--- /dev/null
+/* -*-c-*-
+ *
+ * Bit permutations
+ *
+ * (c) 2024 Straylight/Edgeware
+ */
+
+/*----- Licensing notice --------------------------------------------------*
+ *
+ * This file is part of Catacomb.
+ *
+ * Catacomb is free software: you can redistribute it and/or modify it
+ * under the terms of the GNU Library General Public License as published
+ * by the Free Software Foundation; either version 2 of the License, or
+ * (at your option) any later version.
+ *
+ * Catacomb is distributed in the hope that it will be useful, but
+ * WITHOUT ANY WARRANTY; without even the implied warranty of
+ * MERCHANTABILITY or FITNESS FOR A PARTICULAR PURPOSE. See the GNU
+ * Library General Public License for more details.
+ *
+ * You should have received a copy of the GNU Library General Public
+ * License along with Catacomb.
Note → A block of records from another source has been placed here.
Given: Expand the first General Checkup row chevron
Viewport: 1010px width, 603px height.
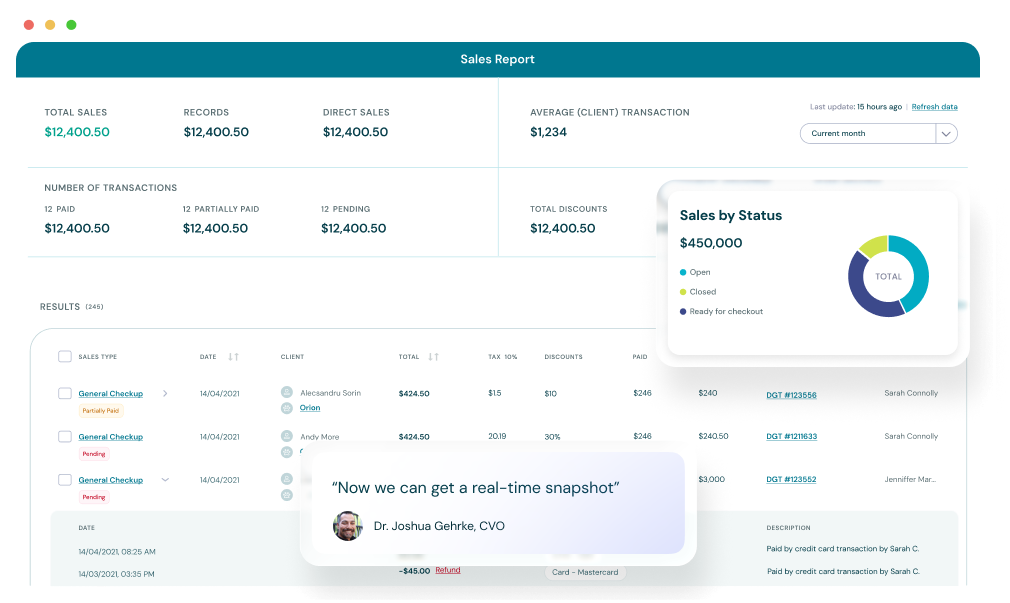Looking at the screenshot, I should tap(164, 393).
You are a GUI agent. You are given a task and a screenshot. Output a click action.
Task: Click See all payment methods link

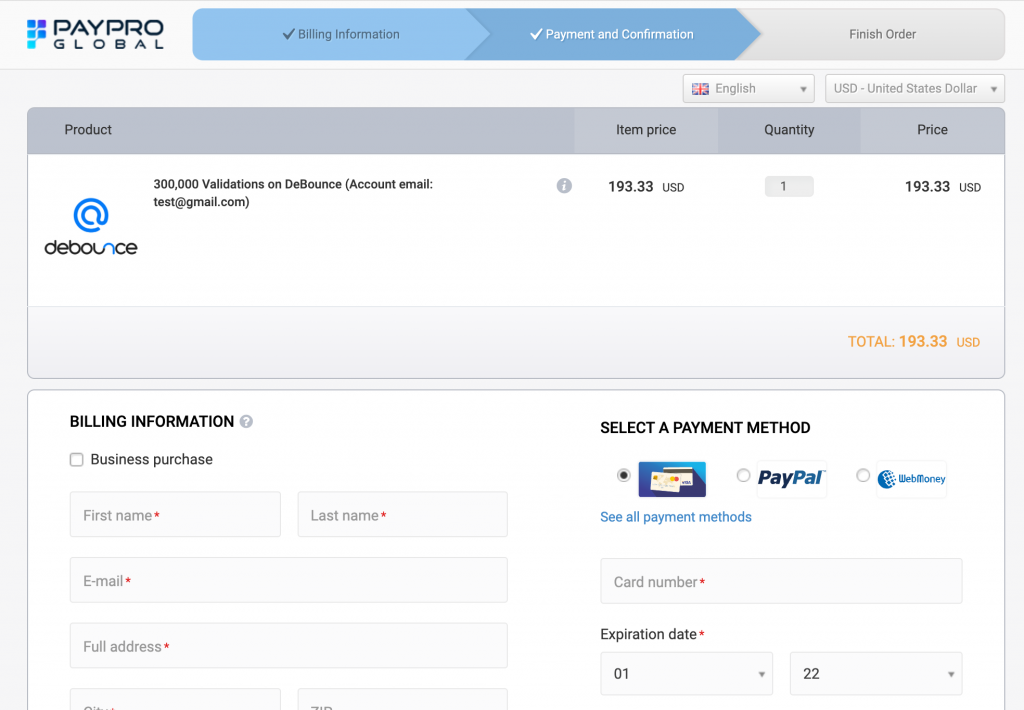pos(676,517)
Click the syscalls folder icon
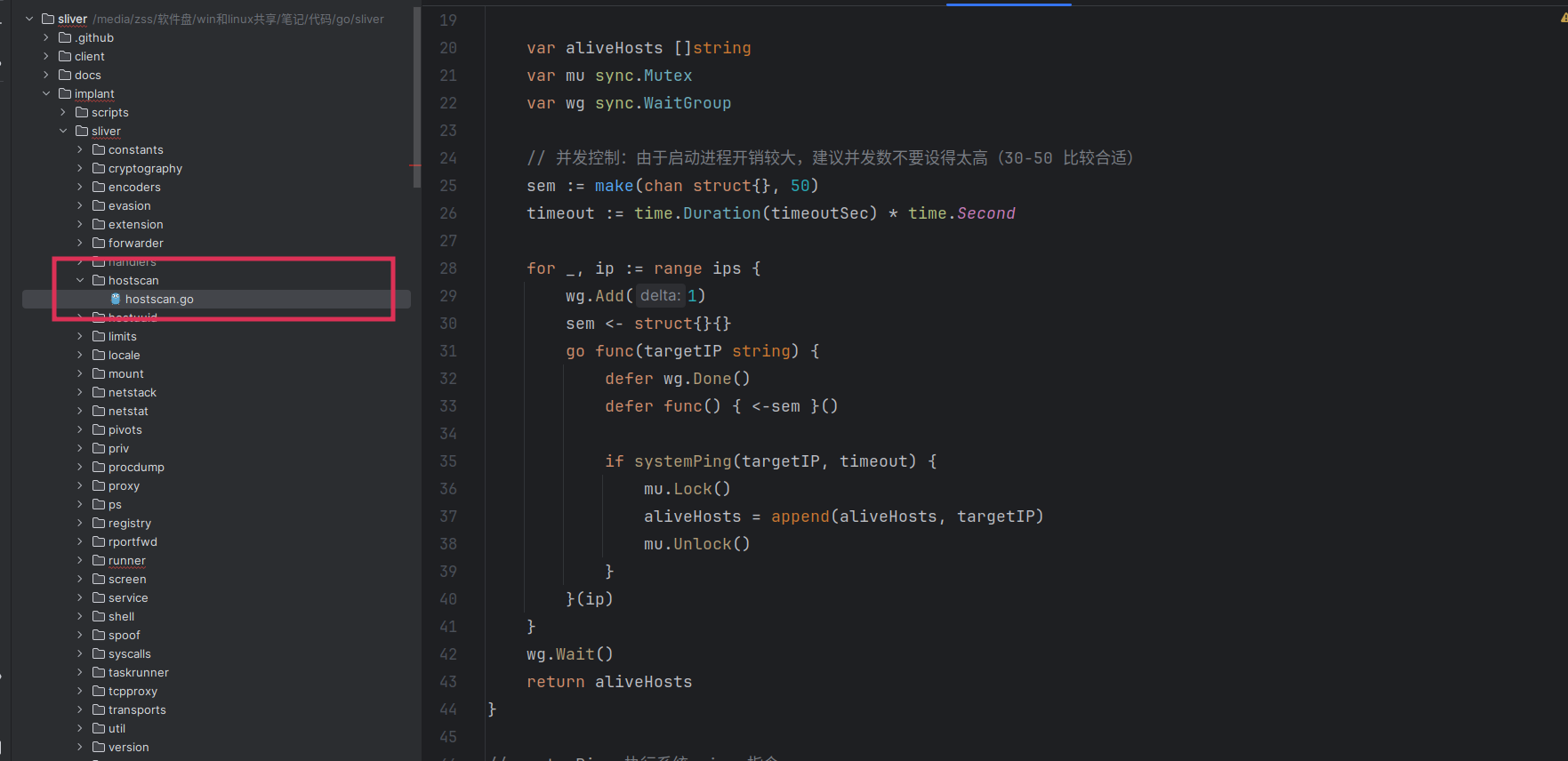Viewport: 1568px width, 761px height. pyautogui.click(x=99, y=653)
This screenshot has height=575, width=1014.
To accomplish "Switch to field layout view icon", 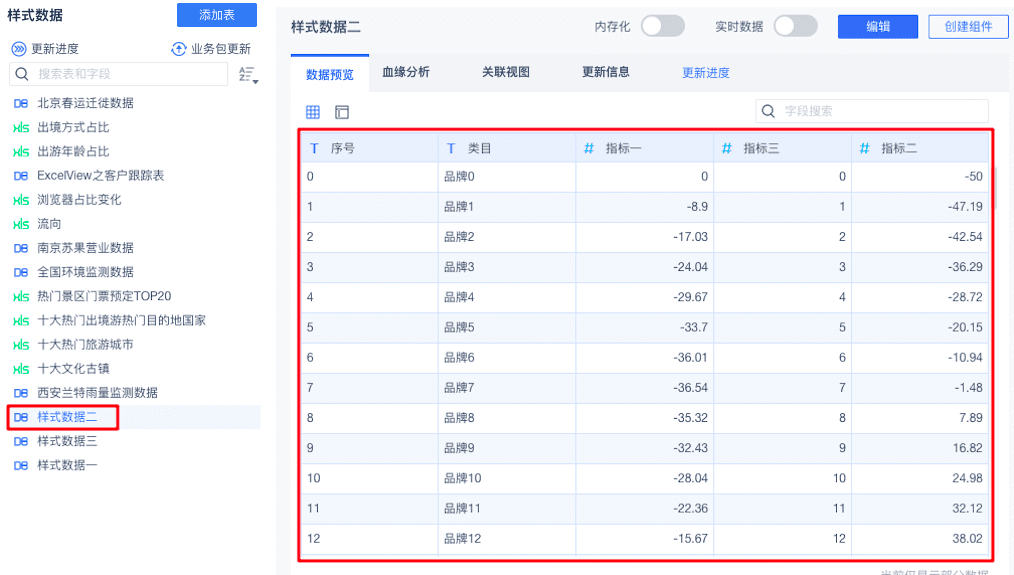I will [342, 112].
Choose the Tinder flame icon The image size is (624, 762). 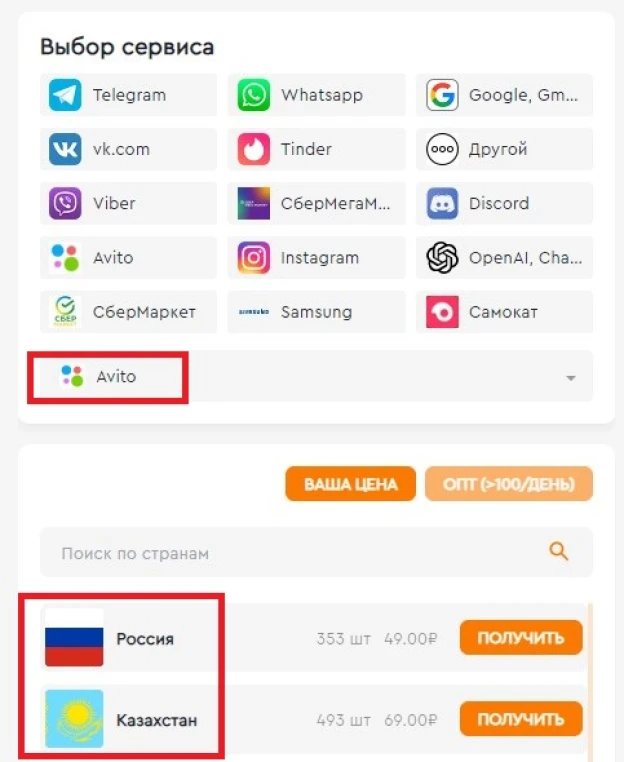tap(253, 149)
If not, write to the Free Software
+ * Foundation, Inc., 59 Temple Place - Suite 330, Boston, MA 02111-1307,
+ * USA.
+ */
+
+#ifndef CATACOMB_PERMUTE_H
+#define CATACOMB_PERMUTE_H
+
+#ifdef __cplusplus
+ extern "C" {
+#endif
+
+/*----- Header files ------------------------------------------------------*/
+
+#include <mLib/macros.h>
+
+/*----- Macros provided ---------------------------------------------------*/
+
+/* --- Theory lesson --- *
+ *
+ * It's often useful to rearrange the bits in a word, or a value split across
+ * two (or more) words, so it's worth taking a moment to consider how this
+ * might be done efficiently. Throughout this discussion, we use the
+ * standard bit numbering, where the least significant bit in a word is bit
+ * zero, with numbering increasing with significance. Equivalently, bit
+ * %$k$% has the numerical value %$2^k$%.
+ *
+ * An essential primitive is the `swizzle', which exchanges two similarly
+ * arranged but disjoint groups of bits within a word which are separated by
+ * a constant offset. The groups of bits don't have to be contiguous, but
+ * they must be identified by shifts of the same mask.
+ *
+ * An especially important class of swizzle permutations considers the
+ * individual bits of bit indices. Permutations of the bits in a word can be
+ * interpreted as operations on the bits of the indices. For %$i \ge 0$%,
+ * let %$\mu_i$% be the mask such that bit %$k$% of %$\mu_i$% is set if and
+ * only if bit %$i$% is clear in %$k$%. Hence
+ *
+ * %$\mu_0 = (\ldots 01010101010101010101010101010101)_2 = -1/3$% ,
+ * %$\mu_1 = (\ldots 00110011001100110011001100110011)_2 = -1/5$% ,
+ * %$\mu_2 = (\ldots 00001111000011110000111100001111)_2 = -1/17$% ,
+ * %$\mu_3 = (\ldots 00000000111111110000000011111111)_2 = -1/257$% ,
+ * etc.
+ *
+ * In general, the low %$2^i$% bits of %$\mu_i$% are set, the next least
+ * significant %$2^i$% bits are clear, the next %$2^i$% bits are set, and so
+ * on. Hence, %$\mu_i \lsl 2^i = \bar{\mu}_i$%, or, in the %$2$%-adic
+ * numbers %$\Z_2$%, %$2^{2^i} \mu_k = -1 - \mu_i$%, whence, in general,
+ * %$\mu_i = -1/(2^{2^i} + 1)$%. Let %$x$% be some binary value; now we can
+ * describe some important swizzles.
+ *
+ * * Let %$y=(x\bitand\mu_i)\lsl 2^i \bitor (x\bitand\bar{\mu}_i)\lsr 2^i%,
+ * or %$y = (x\bitand\mu_i) \lsl 2^k \bitor (x \lsr 2^k)\bitand\mu_i$%.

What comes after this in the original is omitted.